Mark Schoenebaum, Evercore.

Hello, this is John in for Mark. Just a few questions.

The first one on Vimizim. I was wondering if you could give us the quarter-over-quarter sequential patient growth number, and if you expect this kind of whatever growth it is to continue throughout the year?

And then a couple on hemophilia. First, for the patients for which you are currently tapering down the dose of prophylactic steroids, I know -- and I think JJ hinted at this -- but can you give a little bit more color on how those ALT levels have changed? I guess my question is as you taper down prophy steroids, are ALT levels still unchanged from the patient baseline? Or are they just not quite moved up past the limit of upper limit of normal?

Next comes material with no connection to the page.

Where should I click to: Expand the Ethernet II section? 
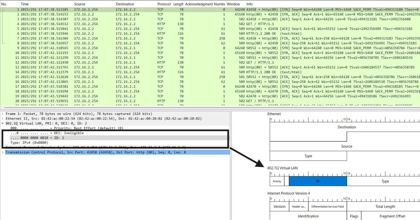(x=3, y=118)
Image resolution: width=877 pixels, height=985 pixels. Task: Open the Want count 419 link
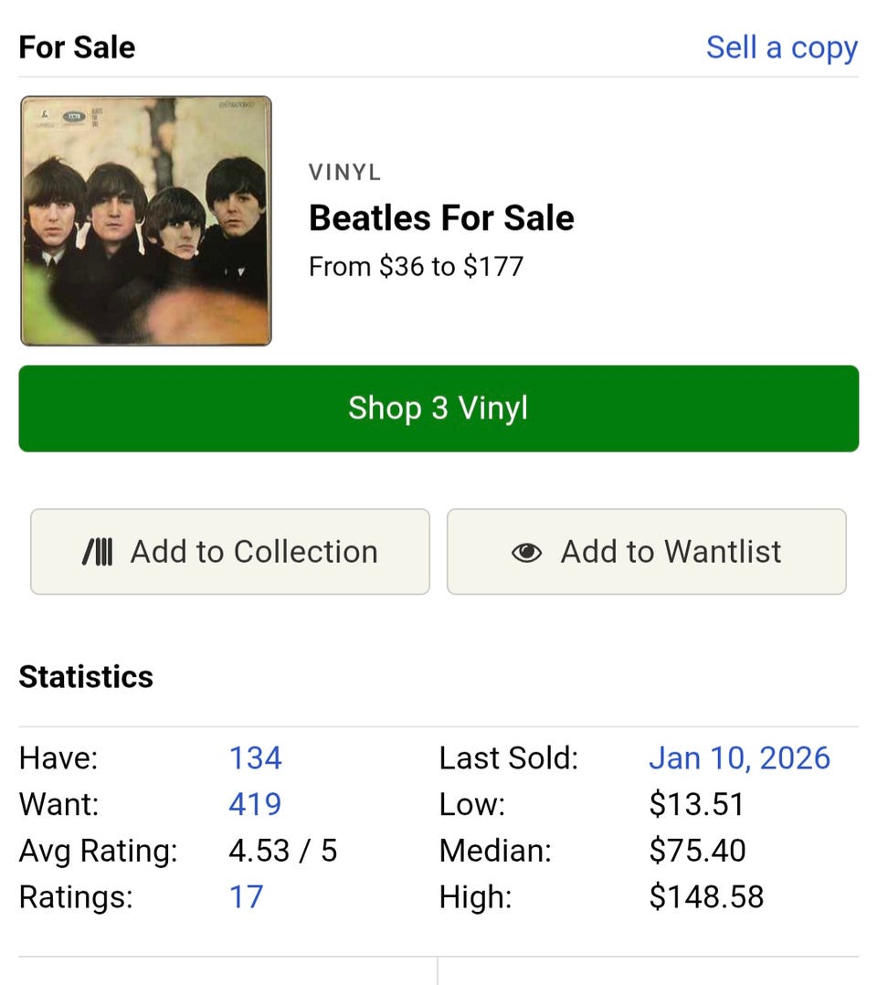pos(255,805)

And then finally, on your $1 billion peak hemophilia gene therapy guidance, I was wondering what your assumptions are for pricing. Are you assuming pay-for-performance model or price per injection? And any color you could provide on that would be great. Thank you.

I don't think we've been disclosing quarter-to-quarter patient numbers. We did say in the prepared remarks that by the end of Q1 of this year, patients had doubled since Q1 of 2014. So that's some intelligence there -- 2015, sorry.

And I'll turn it back over to Hank for the question about steroids.

For the patients who are on prophylaxis, we have not given the details of where they are in their steroid course and tapering, and what the liver enzyme response has been, as there have been dose changes to the prophylactic regimen. What we have said is that patients don't have abnormally high levels of ALT while on prophylactic therapy.

That's different than the low-dose patient. And it's also different than the first patient at the highest dose who was treated. For the prophylactic patients, our characterization has simply been they have not gone above the normal range.

And then you had a question, I think, on pricing of gene therapy. This is a little early here; we have some time to figure out what to do there. We have already done some preliminary pricing research in the US and Europe.

The field is still evolving there. And in Europe now, it appears that payers might be or are open to pay as you go or pay for performance. This is all the stuff we are exploring. And we'll keep you up-to-date as we make some progress and get closer to launch.

Anything else to add?

I think that is perfect. Thanks, JJ.

This is Dan. I'd say that the different payment models we've modeled out don't change the peak revenue. But it does change the timing, the time course of the revenue.

Also because it's early in the (inaudible) development of this product, obviously our pricing decisions, so be driven by the efficacy we see with (inaudible). Very encouraging right now that we will drive the final pricing decision. If we're at 5% on average versus 25%, 30%, 50%, that does make an impact on our pricing decision. It's too early to tell.

(Operator Instructions)

I'm showing no further questions at this time. I'd like to turn the call back to JJ Bienaime for any closing remarks.

Thank you, Operator.

As discussed earlier, we started the year from a position of strength. We delivered an excellent quarter of nearly 17% growth in total BioMarin revenue year over year and a multitude of highly (inaudible) across our development portfolio.

BioMarin is poised to achieve the next stage of development, supported by our robust commercial business and broad late-stage pipeline of products, all of which we believe have a high likelihood of approval and commercialization. Taken together, we expect this strong foundation will drive us towards non-GAAP breakeven or better profitability next year.

We thank you for your continued support and for joining us on today's call.

Ladies and gentlemen, thank you for participating in today's conference. This does conclude today's program. You may all disconnect. Everyone have a great day.